AbstractDry reforming of methane (DRM) is an important reaction to utilize two greenhouse gases (CO2 and CH4) simultaneously and produce syngas (CO and H2) for the manufacture of downstream high‐value chemicals. One of the major obstacles to preventing the commercialization of Ni‐based catalysts in DRM is the serious coking problem. This work develops a doping‐segregation method to manipulate the active metal structure and metal‐support interaction of Mg1–xNixAl2O4 catalysts to enhance their coke resistance for DRM. The Mg1–xNixAl2O4 catalysts prepared via the sol‐gel method exhibit outstanding coke resistance: the coke deposition rate of supported catalyst Ni/MgAl2O4 is 326 times higher than that of the Mg0.7Ni0.3Al2O4 catalyst at 600 °C. The Ni structure and metal‐support interaction of Mg1–xNixAl2O4 catalysts have been systematically studied using various characterization.

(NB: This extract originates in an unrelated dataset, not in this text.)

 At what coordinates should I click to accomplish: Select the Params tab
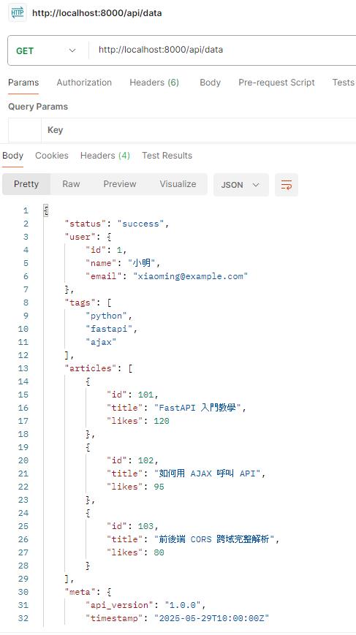point(23,83)
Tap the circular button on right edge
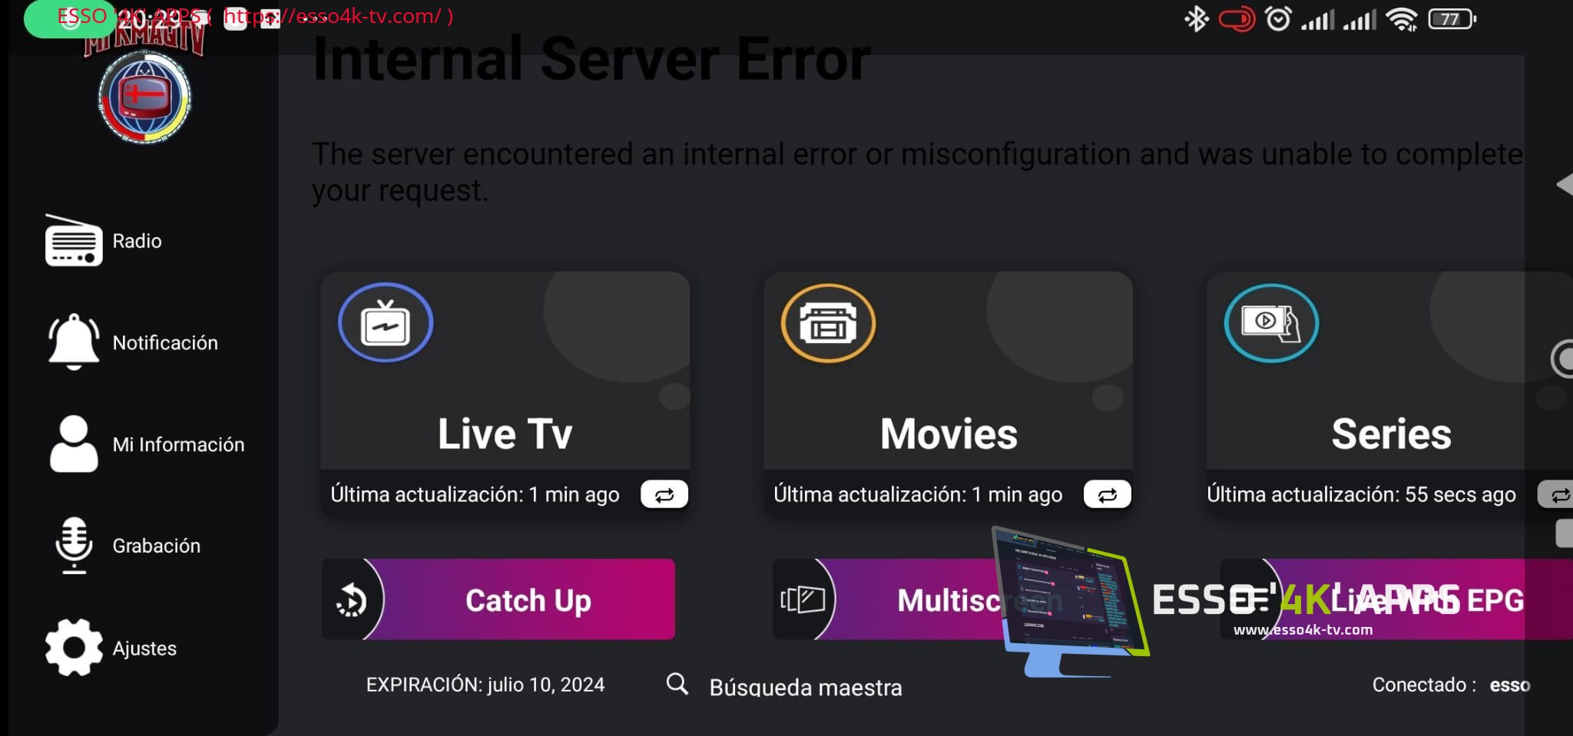This screenshot has width=1573, height=736. [x=1562, y=358]
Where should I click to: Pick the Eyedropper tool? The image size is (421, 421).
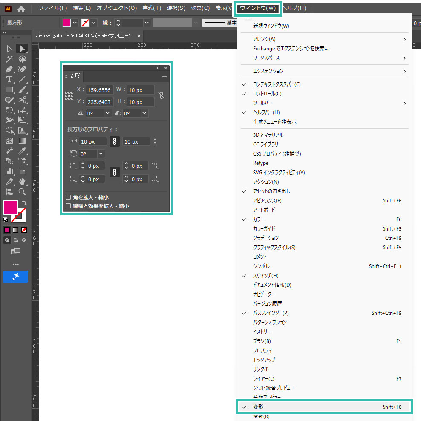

Combined with the temperature‐programmed surface reaction (TPSR) experiments, the enhanced coke resistance of Mg1–xNixAl2O4 catalysts is attributed to smaller Ni particles, higher Ni dispersion, and stronger metal‐support interaction, which significantly inhibit the direct dissociation of CH4 and promote the oxidation of formed coke. The findings of this work provide insights into the correlation between the enhanced coke resistance and the Ni structure of Mg1–xNixAl2O4 catalysts synthesized via the doping‐segregation strategy using spinel as the precursor, leading to a stable catalyst design for many dry reforming reactions.